Skagway is so empty, with the stores on Broadway still boarded up, you could run down the street naked unwitnessed by a single soul.
Whether the federal funding that is sitting in the Legislative Budget and Audit Committee that has been set aside for businesses will be enough is also in grave doubt. The committee chairman, Rep. Chris Tuck, says he wants the governor to adopt the Tuck plan for putting money out into communities. The committee has sat on the money for over two weeks.
By now, losses at the first restaurant are past $1 million, and the second restaurant is half that. There’s only $290 million in that state pot for business loans, and Tuck wants it all out the door as grants.
However the funds get out the door — by loans or by politically-charged grants — they won’t even begin to cover the losses in the restaurant sector, much less for mechanics, photo studios, bouncy gyms, and hair salons.
Restaurants have been closed for so long now, some of their staff have left the state, while others are actually getting by on unemployment benefits, with the federal $600 bonus having given a boost for some workers who won’t come in to work at at empty restaurant, only to make pocket change in tips. For some, it’s more expensive to drive to work than it is to stay at home and scrape by on unemployment benefits.

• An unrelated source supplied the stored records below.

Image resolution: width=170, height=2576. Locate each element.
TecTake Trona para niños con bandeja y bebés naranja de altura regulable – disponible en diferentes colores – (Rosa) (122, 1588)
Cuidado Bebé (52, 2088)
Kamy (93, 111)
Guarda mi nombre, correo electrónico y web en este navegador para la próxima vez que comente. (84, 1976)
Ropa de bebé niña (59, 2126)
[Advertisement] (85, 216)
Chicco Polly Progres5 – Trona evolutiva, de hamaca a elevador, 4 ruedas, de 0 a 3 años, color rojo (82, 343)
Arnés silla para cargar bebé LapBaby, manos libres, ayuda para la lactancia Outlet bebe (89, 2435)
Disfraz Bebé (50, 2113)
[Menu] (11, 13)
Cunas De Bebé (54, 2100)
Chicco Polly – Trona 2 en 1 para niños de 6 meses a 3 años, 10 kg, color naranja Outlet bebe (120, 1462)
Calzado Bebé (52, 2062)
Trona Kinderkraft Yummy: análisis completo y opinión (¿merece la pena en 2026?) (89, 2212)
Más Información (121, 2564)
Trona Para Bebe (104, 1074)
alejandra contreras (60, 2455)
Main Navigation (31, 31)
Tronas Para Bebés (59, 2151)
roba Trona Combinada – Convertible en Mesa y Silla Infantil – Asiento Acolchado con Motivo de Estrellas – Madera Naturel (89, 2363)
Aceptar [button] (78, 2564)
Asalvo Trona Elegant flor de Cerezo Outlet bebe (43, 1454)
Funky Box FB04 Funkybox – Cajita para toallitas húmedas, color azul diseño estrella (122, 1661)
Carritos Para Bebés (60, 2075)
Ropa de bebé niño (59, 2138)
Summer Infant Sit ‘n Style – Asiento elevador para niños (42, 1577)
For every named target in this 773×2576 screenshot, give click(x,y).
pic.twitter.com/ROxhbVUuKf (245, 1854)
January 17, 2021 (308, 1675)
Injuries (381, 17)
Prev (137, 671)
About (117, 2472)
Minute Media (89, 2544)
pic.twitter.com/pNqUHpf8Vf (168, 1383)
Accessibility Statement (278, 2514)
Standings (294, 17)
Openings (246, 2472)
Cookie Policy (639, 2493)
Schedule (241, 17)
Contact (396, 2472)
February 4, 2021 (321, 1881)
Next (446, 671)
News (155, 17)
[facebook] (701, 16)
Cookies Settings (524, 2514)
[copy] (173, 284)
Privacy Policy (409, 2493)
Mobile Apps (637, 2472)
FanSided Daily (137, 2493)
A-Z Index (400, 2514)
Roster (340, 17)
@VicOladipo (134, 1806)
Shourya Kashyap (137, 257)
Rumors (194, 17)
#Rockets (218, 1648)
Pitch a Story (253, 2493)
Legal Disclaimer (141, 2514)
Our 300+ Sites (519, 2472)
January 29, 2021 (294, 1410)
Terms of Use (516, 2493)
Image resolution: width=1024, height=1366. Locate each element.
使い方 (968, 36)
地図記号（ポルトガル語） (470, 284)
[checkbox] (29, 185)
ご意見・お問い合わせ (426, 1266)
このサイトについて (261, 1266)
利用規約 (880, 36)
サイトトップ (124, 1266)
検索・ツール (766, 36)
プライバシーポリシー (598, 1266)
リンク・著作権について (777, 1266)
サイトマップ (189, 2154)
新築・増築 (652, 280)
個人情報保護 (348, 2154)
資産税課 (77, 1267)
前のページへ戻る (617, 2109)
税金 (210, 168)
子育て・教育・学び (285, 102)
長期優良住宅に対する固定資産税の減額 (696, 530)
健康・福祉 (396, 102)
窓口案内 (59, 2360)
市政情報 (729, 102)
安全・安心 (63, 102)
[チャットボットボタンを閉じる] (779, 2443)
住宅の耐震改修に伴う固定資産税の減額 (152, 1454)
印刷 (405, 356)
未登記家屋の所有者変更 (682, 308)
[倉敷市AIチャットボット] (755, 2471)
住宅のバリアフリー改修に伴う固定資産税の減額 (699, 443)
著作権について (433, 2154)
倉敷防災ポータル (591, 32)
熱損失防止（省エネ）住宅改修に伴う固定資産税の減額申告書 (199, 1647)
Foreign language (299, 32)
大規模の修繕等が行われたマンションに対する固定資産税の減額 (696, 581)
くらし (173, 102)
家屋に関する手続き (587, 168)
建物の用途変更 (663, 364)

What has unfolded is a scenario where these restaurants cannot open because they cannot seat enough customers, and they’ve lost so much money that they can’t pay their past-due bills and buy the food they need. No supplier is going to extend them credit.
“All of us have to pay the vendors that we owed when we closed last month,” John said. “The product has to come out of our own wallets because government funding so far won’t pay for it and it’s the largest expense we have. This is hindering a lot of companies from being able to reopen, because the cost of restarting the car is more than we have in our pockets.”